Review: The Office in Delray Beach

By John Tanasychuk, Sun Sentinel

Important: This article was last updated on April 29, 2010. Please call ahead to confirm hours, prices, dates and other information.

  E-mail story   Print story

IF YOU GO

201 E. Atlantic Ave., Delray Beach

561-276-3600

theofficedelray.com

Cuisine: American

Cost: moderate-expensive

Hours: lunch, dinner daily

Reservations: not accepted

Credit cards: AE, D, MC, V

Bar: full service

Sound level: loud

Outside smoking: yes

For kids: high chairs, boosters, kid-friendly menu items

Wheelchair accessible: yes
First impression: If every "season" brings a crowd pleasing restaurant to Delray Beach, this year's winner is the Office. Restaurateur David Manero has a knack for translating trends for South Floridians. This time, it's the grastropub: quality food, beer and wine in a publike setting. Come for celebratory good times, not a quiet meal.

Ambience: Lynn Manero wanted to create a home office/library atmosphere, but it feels more like a mishmash of design ideas: beveled mirrors, vintage brass mailboxes, red leather and cowhide arm chairs, an ethanol fireplace, books on high shelves organized by category.

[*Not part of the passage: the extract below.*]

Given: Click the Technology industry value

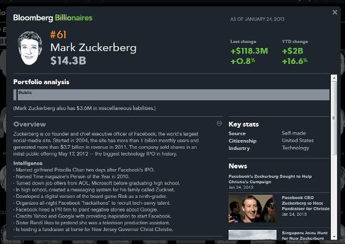Looking at the screenshot, I should (296, 148).
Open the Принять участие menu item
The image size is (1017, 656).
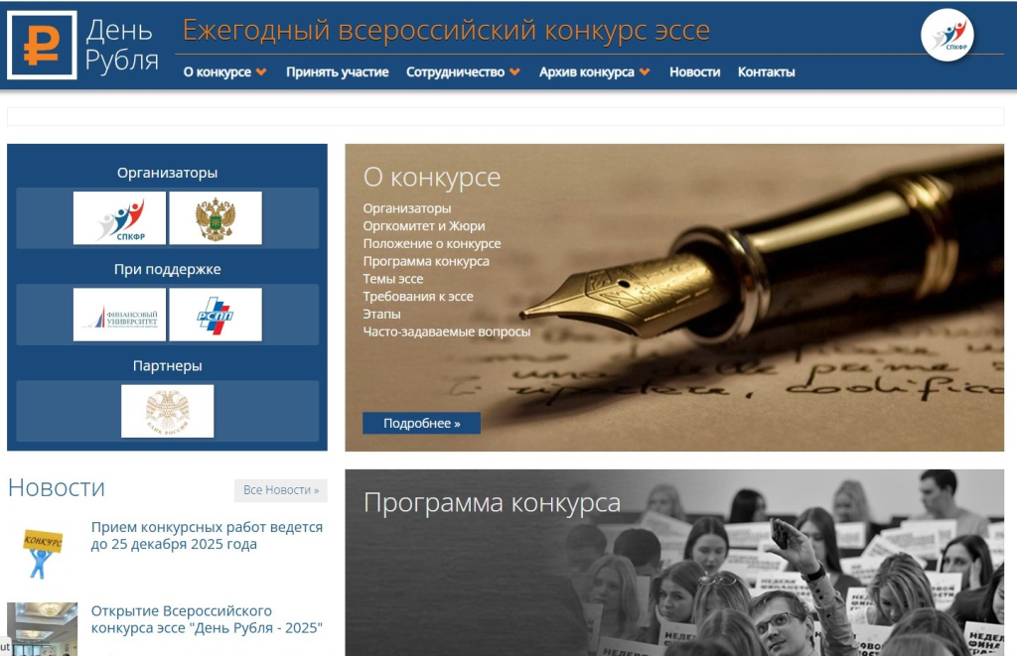tap(337, 72)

While it doesn't evoke any office I've ever seen, it's a visual smorgasbord of stuff that somehow works. Even better, the huge bar extends outside, so you can sit at an outside stool but look into the restaurant.

Starters: Truffled Organic Deviled Eggs ($6) set the tone for the treasures to come, including sinful Pork and Beans ($13): a generous slice of Niman Ranch pork belly with sweet barbecued butter beans and crispy leeks. If you love popcorn, you'll love Heirloom Black Kernel Popcorn ($8) delicately doused with black truffle and black sea salt. Bite into the honey drizzled Phyllo and Serrano-Wrapped Dates ($9) and you get a delicate pop of blue cheese. Tomato Toast ($9) — with ham and manchego — was the only disappointing starter. The toast was more chewy than crunchy.

Entree excellence: Gastropub is broadly defined at the Office as anything one might associate with comfort. Attention to detail is everywhere. The burger offerings include an incredible Prime Office Cheeseburger ($15) made with prime beef and cheddar cheese and served on a perfect lightly toasted bun. It's served with a pile of crisp shoestring fries. Flakey cod with a soft but not crisp batter makes up Dark English Ale-Battered Fish ($19) that comes with skin-on, fresh-cut fries. (The waiter brings malt vinegar.) Tender braised short rib ($19) arrives in a puddle of potato puree, horseradish sauce and green beans. Those shoestring fries make another appearance on the N.Y. Office Steak ($19) plate, which is sauced with a creamy green peppercorn and brandy reduction.

Side issues: Forgo any kind of diet here (Really!) and order the Best Crisp Brussels Sprouts Ever ($8) that are spiked with lardons of bacon. Mac & Cheese ($8) is creamy and not dry.

Liquid assets: Along with a broad beer menu — more than 45 on tap — there are more than 200 wines by the bottle at every price point.

Sweet!: Miss Piggy Goes to Vermont ($9) is what they call the maple glazed bacon doughnuts and you would be a fool to not order them. They're served warm on a Lucite tray contraption where two pastries are suspended on a dowel and tiny bowls of coffee anglaise and chocolate sauce sit at their end. English Toffee Pot De Crème ($9) tastes just as it sounds, and Bananas Foster Bread Pudding ($9) is likewise decadently sweet. Coffee drinkers will love the individual French press pots that come to each table.

Service: Outstanding. In keeping with the casual yet refined menu, it's so much better than you'd ever expect of a restaurant that serves beer and burgers.